Holden vs Ford – the racing rivalry that just won’t die
This is a rivalry unlike any other
Manchester City vs Manchester United. Chicago Bears vs Green Bay Packers. Holden vs Ford.
All epic sporting rivalries. But one of these is not like the others.
If you’ve never understood why grown adults get so impassioned and emotional about football clubs and sporting teams, you might struggle to comprehend just why one of Australia’s greatest feuds of all time is between different car manufacturers. But it’s one that has stood the test of time, borne out of over a century of domestic car building as well as fifty years plus of racing competition – and like a favourite football club, it’s a deeply personal affinity that goes back generations in families. Basically, if your parents drive Holdens, good luck trying to park your new Ford on the front driveway.
And that passion is more than matched on the racetrack, with the one constant being in my opinion the pound-for-pound greatest race in the world; the Bathurst 1000.
Initially, Holden were on their own as kings of the hill after commencing car building in 1908, but since Ford started their own operation in 1925, the battleground was limited initially to the dealerships and driveways of Australia. But winning on Sunday sells on Monday, so since the 1000 was born in 1963 (and won by a Ford Cortina, no less), the war has raged on at the toughest mountain in world motorsport. And much like in terms of domestic sales, Holden has held the advantage but Ford has pushed and kept the red side honest the whole way; the current score stands at 31-20 to Team Red on the mountain.
Out of these epic battles, legends are forged on either side; Brock, Moffat, Skaife, Johnson, Richards, Perkins and more, all household names. Just like on the streets, loyalty is prided above all else. Seriously, I know people who still haven’t forgiven Craig Lowndes, a six-time Bathurst winner and protege of Peter Brock, for turning his back on the Holden factory team in 2001. 15 years of water under the bridge and a move back to Team Red in 2010 has counted for nought; the code of honour is strong out here.
Unfortunately, it’s a rivalry in danger of being lost in the ever-shifting and ever-more-violent tides of the automotive industry, with both marques ceasing domestic production in the space of two years. The iconic Falcon saloon is gone with it, whilst Holden’s next Commodore model will effectively be a rebadged Opel Insignia. The current situation in Aussie motoring is not dissimilar to what the British automotive industry went through in the late-1970s into the 1980s, with far more affordable, reliable and desirable imported options from Japan (as well as Europe) leaving their domestic rivals from British Leyland in the dust to flounder with nothing but patriotism and tradition. And given how car-buying preferences in Australia are moving in a similar way, more of the same hasn’t been enough there either.

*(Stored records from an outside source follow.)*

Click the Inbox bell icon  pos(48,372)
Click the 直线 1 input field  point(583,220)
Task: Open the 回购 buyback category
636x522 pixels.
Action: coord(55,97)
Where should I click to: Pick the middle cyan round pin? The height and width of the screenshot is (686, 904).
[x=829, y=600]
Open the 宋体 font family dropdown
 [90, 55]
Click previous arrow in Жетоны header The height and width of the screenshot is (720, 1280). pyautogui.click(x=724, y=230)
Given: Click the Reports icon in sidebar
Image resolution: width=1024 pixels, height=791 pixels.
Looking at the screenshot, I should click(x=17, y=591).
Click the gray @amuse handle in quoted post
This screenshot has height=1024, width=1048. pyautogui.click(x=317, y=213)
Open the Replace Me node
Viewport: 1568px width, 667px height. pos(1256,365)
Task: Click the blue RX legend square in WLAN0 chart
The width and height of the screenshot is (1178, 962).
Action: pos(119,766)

Before we get too doom-and-gloom, this is a blood feud that has lasted through tough times before with one side on the ropes struggling back from the canvas. And the increasing presence of overseas marques on the road and racetrack is nothing new either; the one thing that has united Holden and Ford fans in the past at Bathurst has been to reject an interloper running roughshod against the hometown talent, such as Nissan in the early-1990s.
And crucially, both will retain a big presence in Australia – and the Bathurst 1000 isn’t going anywhere anytime soon.